As newlyweds, Scott and I cherished our new life together.
We loved being married,
we loved serving one another,
we loved serving the Lord together.
We were perfectly happy.
When an older man made the following comment,
I initially assumed my godly submissive attitude was showing.
“I hear you worship your husband…”
I was a tad confused, worship was for the Lord,
but I did adore my dear groom. I nodded hesitantly.
He continued, seemingly unaware of the doctrinal dilemna I was facing.
“…and you offer him burnt offerings every night.”
I think the word that was going around was more about my
lack of culinary skills,
not my abundance of godly character.
It seems my daughter, Rebekah, is following after me in the “worship” department.
Only now, I am the object of her affection.
(All you Box T campers, please notice the plate!
I bought these in honor of Florence and Lewellyn!)
Burnt to a crisp.
Apparently, she turned the stove on, put the bacon in the pan,
then went to do something else.
Don’t worry, I bought fire extinguishers this week.
Other people blog delicious recipes,
I blog about kitchen fires,
This sparked my memory.
Or should I say
My Amazing Grace in February 2006.
This is what happens when you turn the grill on high,
slap on some steaks,
“Grace, do you know how to turn the grill on?”
“Grace, do you know how to grill steaks?”
“Yea, Mom, I watch Dad do it all the time.”
This is what happens when you delegate,
then walk away.
Considering she is now an amazing cook,
who rarely grills, it was a worthy sacrifice.
This is what happens when you put a microwave cake pan
in the oven.
Yea, a whole lot of
sacrificed in our home!
You shall receive them back from their hands
and burn them on the altar as a burnt offering,
as a sweet aroma before the LORD.
It is an offering made by fire to the LORD.
When the children of Israel made offerings,
the Lord was interested in their hearts,
and the scent of true worship arose to the heavens.
With kids in the kitchen,
their heart to serve thrills me,
and as the scent of their endeavors reaches my nostrils,
I reach for the baking soda or fire extinguisher.
Diane Allen says
Loved this — cooks generally learn best through experience.

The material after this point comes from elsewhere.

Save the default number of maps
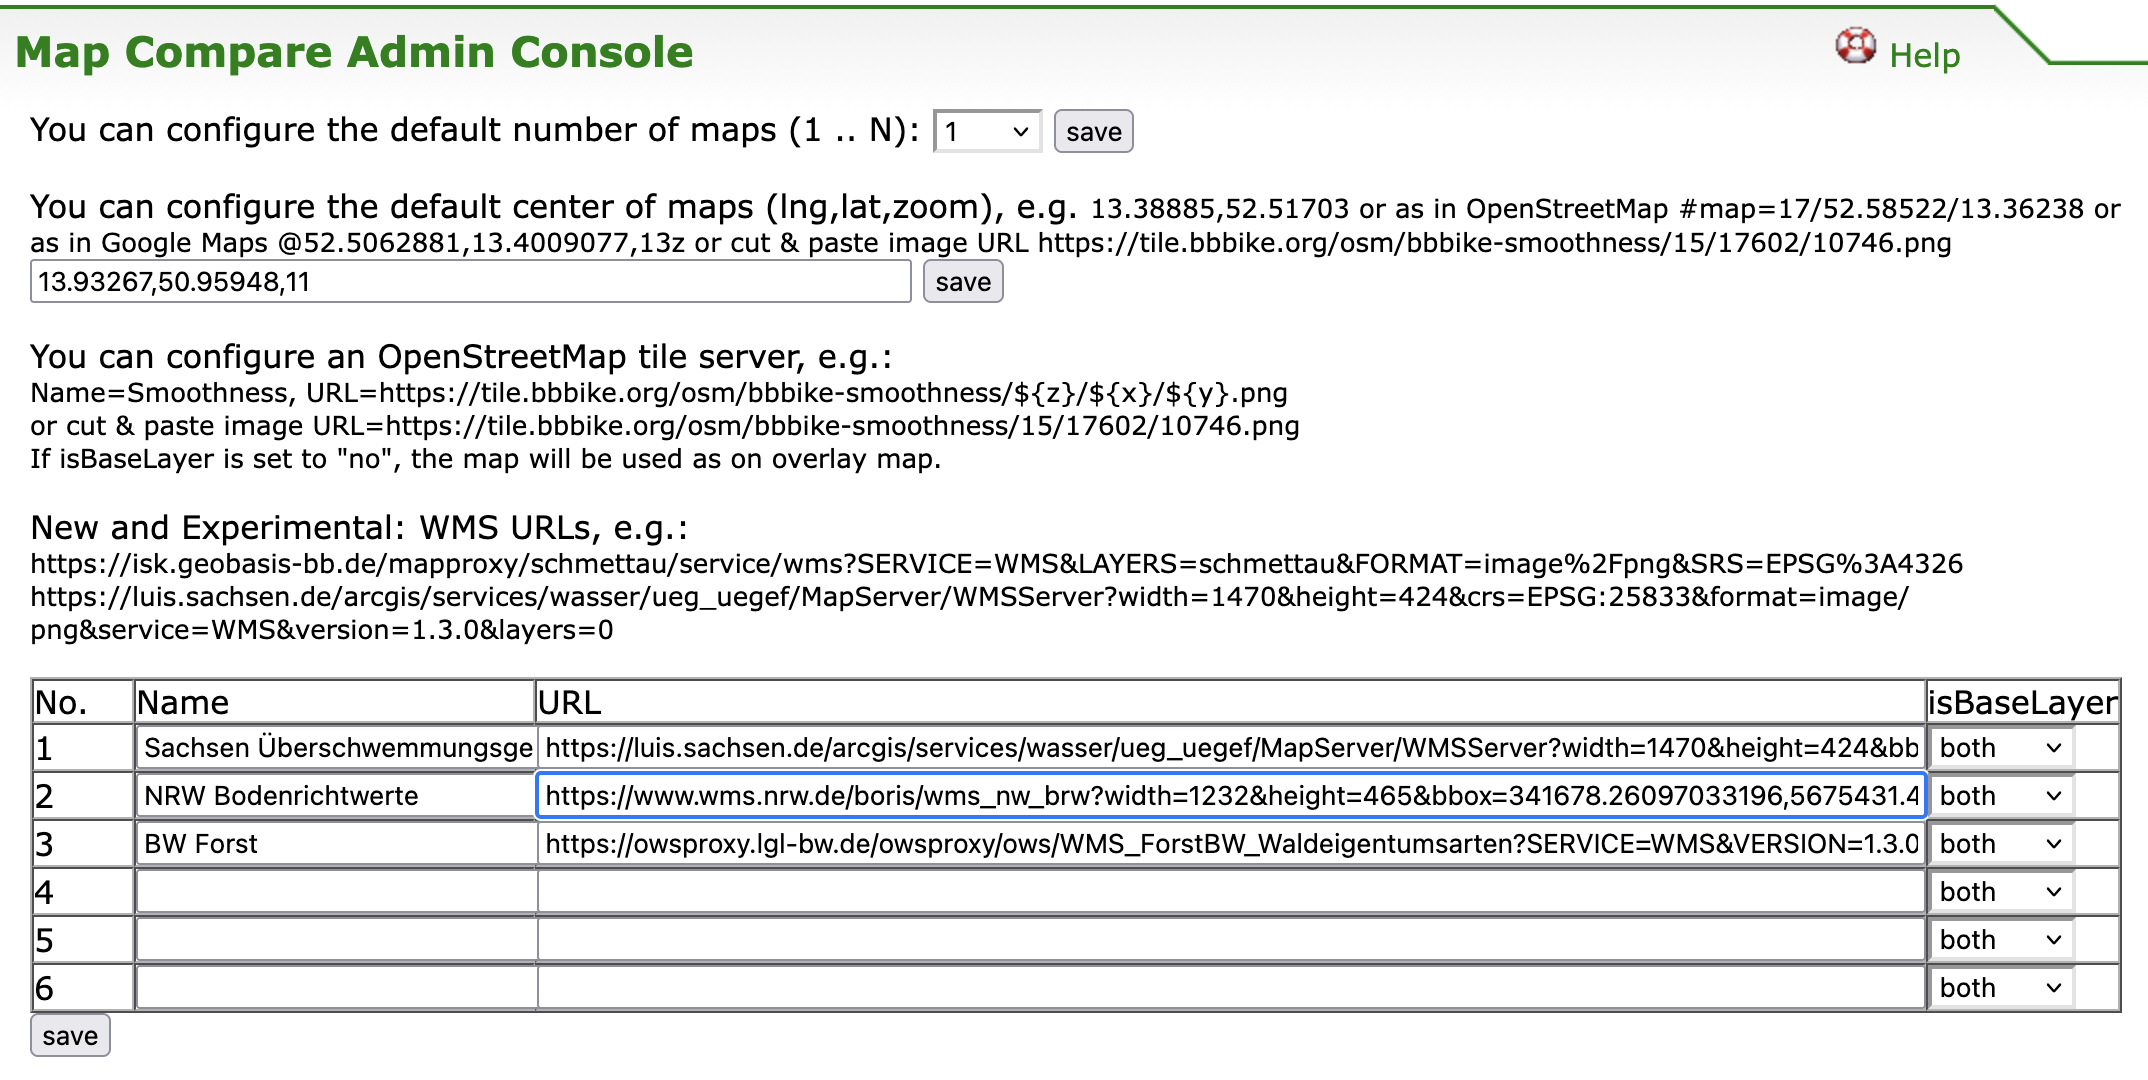Screen dimensions: 2148x1080 1093,132
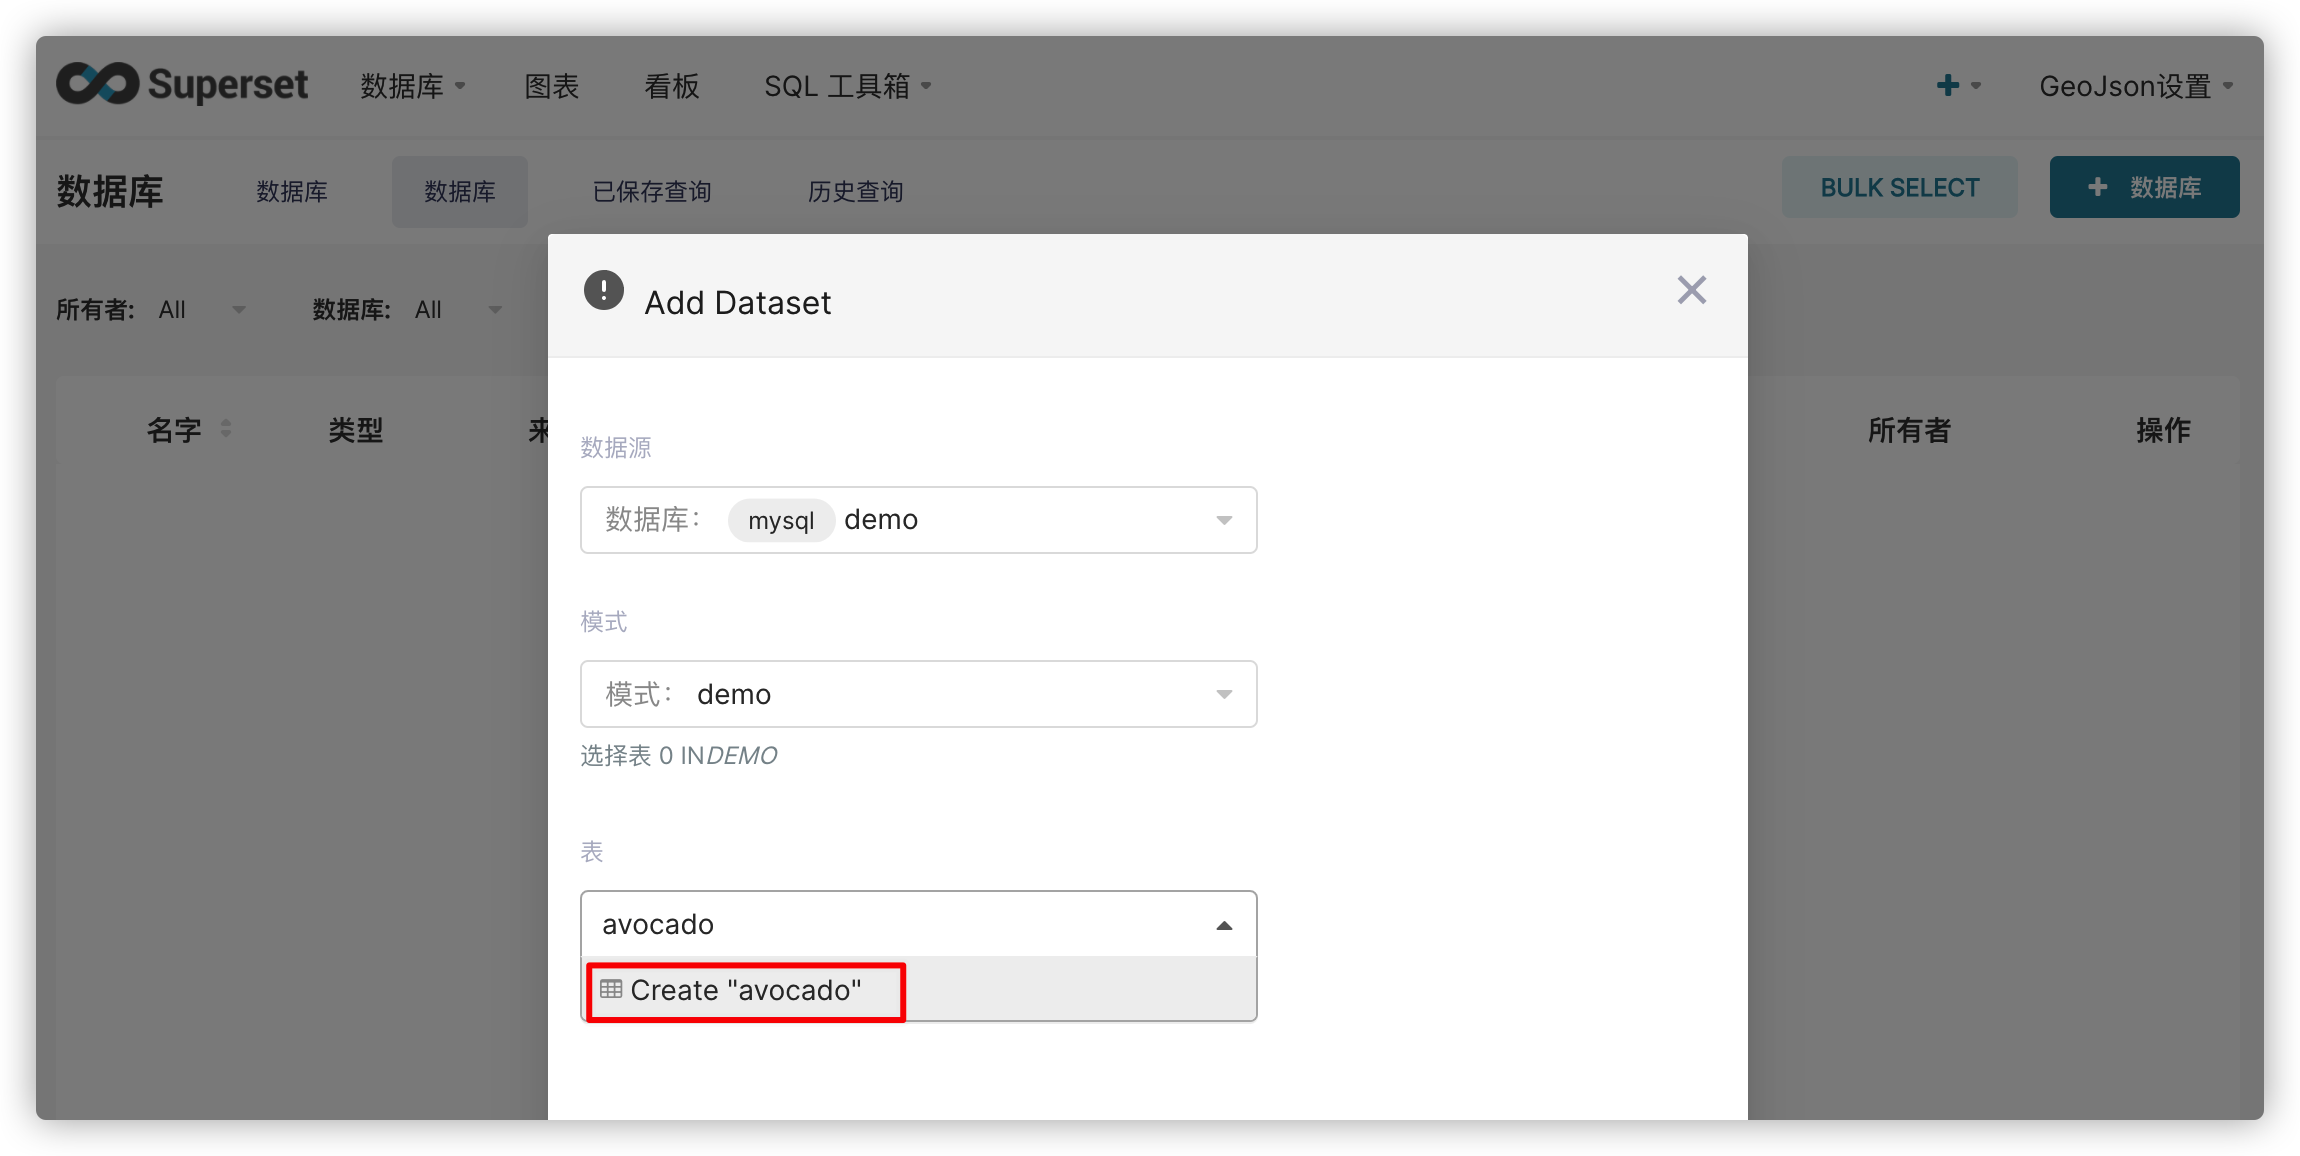Click the plus icon on the 数据库 button
The height and width of the screenshot is (1156, 2300).
[x=2097, y=187]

When I was newly married I tried to make "chicken pastry" – but didn't know there was a difference between plain and self-rising flour (and the old church cookbook only designated flour!) When it began rising out of the broth pot, falling onto the burner and overflowing to the floor my husband called it the "Blob that Ate Holly Springs". The only problem was we were having our landlords over for dinner and there was no take-out in our small town! Better I would have learned at home when I was a teen — you're a great mom to risk steaks, bacon and pans in the name of future success.
Fire extinguisher and the presence of mind to take photographs. Cool Momma!
Mrs Adept says
LOL – I don't feel so bad about my burnt offerings now. :o)
~ Tandis ~ says
Haha, great post. Your poor kids! Do they ever check out your blog or hide from it? ;)Mia accidentally baked a piece of bread she was trying to warm up in the microwave the other day. "70" is a LOT different than "7" when warming up a single slice of bread.